This Black Krim tomato cutting sprouted roots and enjoyed three seasons by the kitchen window.Photo/Illustration: Jodi Torpey
The Black Krim tomato cutting was transplanted into the vegetable garden in June and is loaded with little yellow flowers.Photo/Illustration: Jodi Torpey
Other tomato plants are about a foot taller than the transplanted cutting, but there's still time for it to catch up this summer.Photo/Illustration: Jodi Torpey
Last October, in a mad rush to pick the remaining tomatoes before bad weather settled in, I clipped the uppermost growing tip (terminal shoot) from one of my heirloom Black Krim plants. The plant was still beautiful and I couldn’t stand the thought of what the approaching snowstorm would do to it.
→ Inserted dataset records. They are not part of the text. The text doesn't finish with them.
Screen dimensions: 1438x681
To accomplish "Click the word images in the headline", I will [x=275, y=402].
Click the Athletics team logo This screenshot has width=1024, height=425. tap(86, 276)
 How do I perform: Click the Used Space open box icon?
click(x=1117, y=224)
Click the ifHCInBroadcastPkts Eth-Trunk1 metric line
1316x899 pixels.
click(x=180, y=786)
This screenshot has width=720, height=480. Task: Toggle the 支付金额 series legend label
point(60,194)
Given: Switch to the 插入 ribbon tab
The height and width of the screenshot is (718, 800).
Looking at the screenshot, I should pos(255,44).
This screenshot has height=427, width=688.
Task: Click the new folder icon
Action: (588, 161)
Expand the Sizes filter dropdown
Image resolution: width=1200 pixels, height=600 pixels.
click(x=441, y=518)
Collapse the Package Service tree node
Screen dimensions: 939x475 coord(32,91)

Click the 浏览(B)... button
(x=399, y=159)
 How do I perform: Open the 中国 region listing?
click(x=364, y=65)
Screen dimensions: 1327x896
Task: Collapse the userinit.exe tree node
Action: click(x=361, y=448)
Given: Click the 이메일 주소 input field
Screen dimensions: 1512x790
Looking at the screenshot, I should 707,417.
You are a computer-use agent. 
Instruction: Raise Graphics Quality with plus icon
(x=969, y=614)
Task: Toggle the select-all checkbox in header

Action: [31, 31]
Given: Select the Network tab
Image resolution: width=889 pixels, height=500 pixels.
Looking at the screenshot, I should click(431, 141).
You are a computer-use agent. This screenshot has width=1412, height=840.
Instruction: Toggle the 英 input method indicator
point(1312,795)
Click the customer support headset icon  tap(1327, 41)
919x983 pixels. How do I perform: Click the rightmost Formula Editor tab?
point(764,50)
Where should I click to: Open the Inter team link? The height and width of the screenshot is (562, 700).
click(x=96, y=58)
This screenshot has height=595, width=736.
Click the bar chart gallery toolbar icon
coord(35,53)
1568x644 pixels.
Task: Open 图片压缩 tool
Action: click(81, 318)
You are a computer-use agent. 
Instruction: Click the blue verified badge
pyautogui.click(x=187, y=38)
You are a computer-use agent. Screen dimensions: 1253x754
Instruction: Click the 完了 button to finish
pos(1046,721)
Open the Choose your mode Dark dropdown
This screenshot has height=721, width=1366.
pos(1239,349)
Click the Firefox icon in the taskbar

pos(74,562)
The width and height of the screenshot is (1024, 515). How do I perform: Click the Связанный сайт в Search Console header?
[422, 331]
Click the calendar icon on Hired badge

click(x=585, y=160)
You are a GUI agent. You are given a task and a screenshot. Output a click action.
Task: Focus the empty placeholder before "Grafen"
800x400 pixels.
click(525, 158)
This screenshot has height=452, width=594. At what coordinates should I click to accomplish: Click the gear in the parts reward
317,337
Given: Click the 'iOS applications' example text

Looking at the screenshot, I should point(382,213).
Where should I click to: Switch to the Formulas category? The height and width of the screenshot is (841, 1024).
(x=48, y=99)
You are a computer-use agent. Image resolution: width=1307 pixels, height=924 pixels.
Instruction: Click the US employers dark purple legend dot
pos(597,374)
I plunked the shoot in a jar of water and placed it by the kitchen sink, just so I could enjoy one final remnant of summer. That little bit of summer lasted through fall, winter and into spring. Now the plant is getting ready to produce fruit once again.
The cutting rooted in the jar of water and last month I planted it in the vegetable garden. Now the plant is over 3 feet tall and is loaded with little yellow flowers that mean tomatoes will soon be on their way.
I’ve saved heirloom tomato seeds from one season to plant the next, but this was the first time I’ve saved a part of the actual plant.
I kept the jar filled with clean water and every once in a while I’d feed it with some liquid fertilizer. The roots continued to grow and the plant remained green from month to month.
In early spring I carefully transplanted the cutting into a tall container filled with moist potting soil to alllow the roots room to grow. The plant was hardened off with the other tomato plants I had started from seed and then transplanted into the garden.
Even though it’s a bit shorter than the Black Krim I started from seed, it’s blooming right on schedule. I’ll keep my fingers crossed this tomato plant, from last year’s garden, will set fruit to enjoy this year.
I’ll also try to take another cutting to see if I can keep that plant growing for another gardening season.